ECLI:NL:RBROT:2018:6343
Rechtbank Rotterdam
- Voorlopige voorziening
- Rechtspraak.nl
Beëindiging van maatschappelijke opvang op grond van de bed-bad-brood-regeling en de juridische implicaties van het beleid van de gemeente Rotterdam
In deze zaak heeft de voorzieningenrechter van de Rechtbank Rotterdam op 2 augustus 2018 uitspraak gedaan over het verzoek om een voorlopige voorziening van een verzoeker wiens maatschappelijke opvang op grond van de bed-bad-broodregeling (BBB) door de gemeente Rotterdam is beëindigd. De gemeente heeft deze beslissing genomen op basis van het beleid dat alleen opvang wordt verstrekt aan personen die actief meewerken aan een begeleidingstraject gericht op perspectief en uitstroom.
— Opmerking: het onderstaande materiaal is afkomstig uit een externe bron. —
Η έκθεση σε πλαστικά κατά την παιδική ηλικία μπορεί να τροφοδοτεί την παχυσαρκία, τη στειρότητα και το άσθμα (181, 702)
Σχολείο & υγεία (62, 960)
Verzoeker, die sinds 2015 gebruik maakte van de BBB-regeling, heeft bezwaar gemaakt tegen de beëindiging van zijn opvang, waarbij hij zich beroept op zijn kwetsbare gezondheidssituatie als diabetespatiënt en op het Internationaal Verdrag inzake economische, sociale en culturele rechten (IVESCR).
De voorzieningenrechter overweegt dat de gemeente Rotterdam geen wettelijke verplichting heeft om basisvoorzieningen te verstrekken aan verzoeker, en dat het beleid van de gemeente moet worden aangemerkt als buitenwettelijk begunstigend beleid. Dit beleid is ontwikkeld in samenwerking met lokale organisaties en is gericht op het bieden van ondersteuning aan ongedocumenteerden die meewerken aan hun terugkeer naar het land van herkomst. De rechter stelt vast dat verzoeker niet voldoende heeft onderbouwd dat zijn gezondheid in gevaar komt door het ontbreken van opvang en dat de gemeente het beleid op zorgvuldige wijze heeft toegepast.
Uiteindelijk wijst de voorzieningenrechter het verzoek om voorlopige voorziening af, omdat het bestreden besluit naar verwachting in stand kan blijven. Verzoeker heeft ook verzocht om vrijstelling van het griffierecht, wat door de voorzieningenrechter is toegewezen. De uitspraak is openbaar gedaan en er staat geen rechtsmiddel open tegen deze beslissing.